En término de numerología, cabe destacar, que el autor de El amor en los tiempos del cólera es obsesivo, acaso para crear una atmósfera de verosimilitud a lo relatado, y así vemos, por ejemplo, lo siguiente: que Aureliano Buendía perdió 32 guerras, tuvo 17 hijos varones en 17 mujeres distintas, asesinados todos, una sola noche, escapa a 14 atentados, a 63 emboscadas, a un pelotón de fusilamiento y “sobrevive a una descarga de estricnina que habría matado a un caballo”. No permite que le tomen fotografías, y termina su vida nonagenaria, “fabricando pescaditos de oro”. Así de cabalístico y azaroso son los episodios y el mundo de Macondo, que crea y recrea, inventa y reinventa el genial narrador colombiano, el Nobel de Aracataca, autor de El otoño del patriarca.
_____
**Enunciado A**
¿Cuántas guerras perdió Aureliano Buendía según el fragmento sobre Macondo?
**Enunciado B**
Continúa el fragmento sobre la numerología de Macondo a partir de su última oración.

**Registros extraídos**
_____
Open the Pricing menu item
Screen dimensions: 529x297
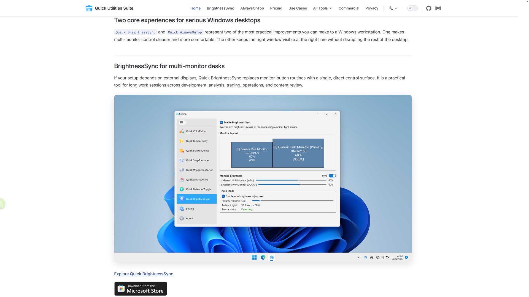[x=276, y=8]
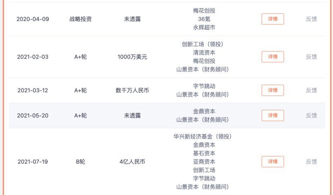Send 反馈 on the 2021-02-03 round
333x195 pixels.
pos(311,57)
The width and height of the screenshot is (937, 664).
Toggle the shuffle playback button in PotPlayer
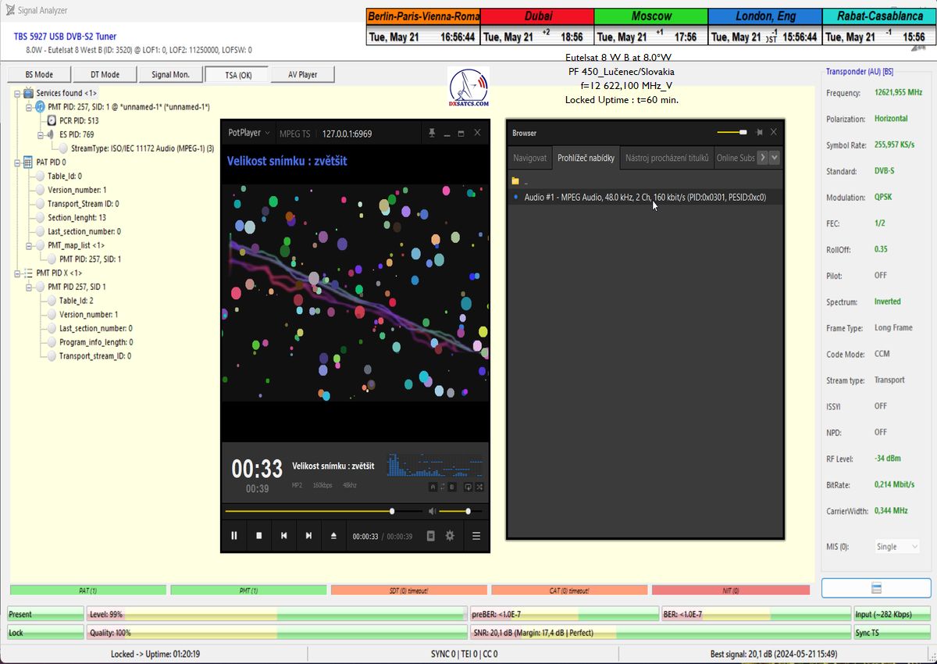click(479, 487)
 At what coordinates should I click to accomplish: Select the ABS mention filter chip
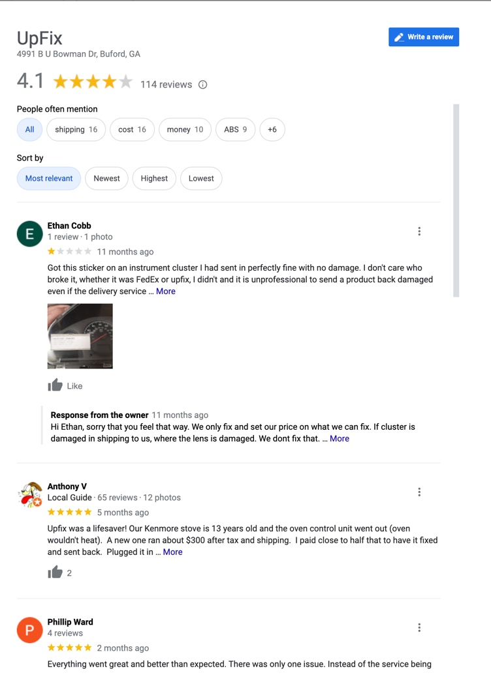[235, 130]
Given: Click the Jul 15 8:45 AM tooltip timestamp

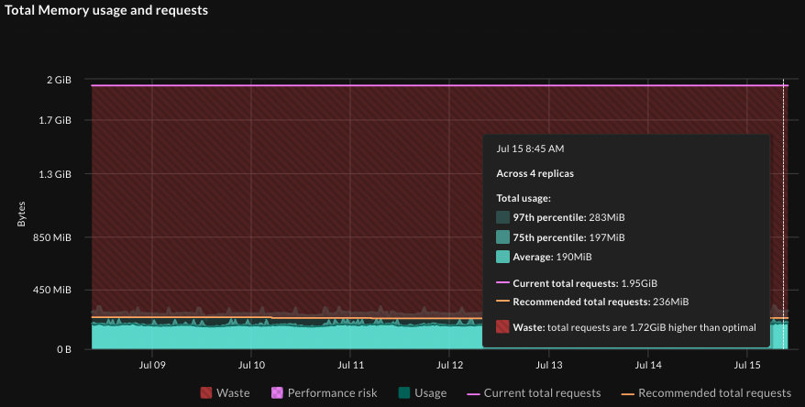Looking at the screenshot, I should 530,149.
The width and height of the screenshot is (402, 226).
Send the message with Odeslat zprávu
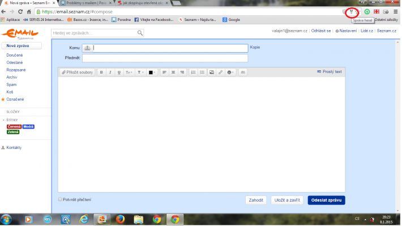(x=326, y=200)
_____
**Respuesta A**
Perdió 32 guerras.

**Respuesta B**
García Márquez cabalga con su imaginería fantástica por los reinos de la ensoñación y del delirio, de la alucinación y la mitología americana, en un universo donde lo insólito se empina sobre los espejismos del tiempo. La gran proeza de esta novela reside en que las acciones, los ambientes y los mitos están enclavados en nuestra realidad histórica y social del presente, aunque parezca extraño y raro, pero la refleja, y encarna, insólita y maravillosamente. En el arte de fingir, de novelar y narrar, en lucha con sus demonios interiores, García Márquez juega con lo mágico y lo real, a eso que luego se denominó Realismo mágico. Deudor de Borges, Rulfo y Carpentier (calificados como autores del denominado Pre Boom), en la tradición hispanoamericana, emplea como estrategia narrativa, producir la ilusión de lo real y crear así un clima de irrealidad –o sobrenatural– sin desentenderse de lo social, lo geográfico y lo histórico. Similar a la poética narrativa de lo Real- Maravilloso de Alejo Carpentier –que le sirvió de fundamento teórico a sus novelas y cuentos–, en el universo narrativo de García Márquez, no hay presente ni futuro sino un pasado mítico, maravilloso y fantástico, que opera como condena, culpa, anatema o némesis en la cultura, la psique o el “inconsciente colectivo” del ser latinoamericano.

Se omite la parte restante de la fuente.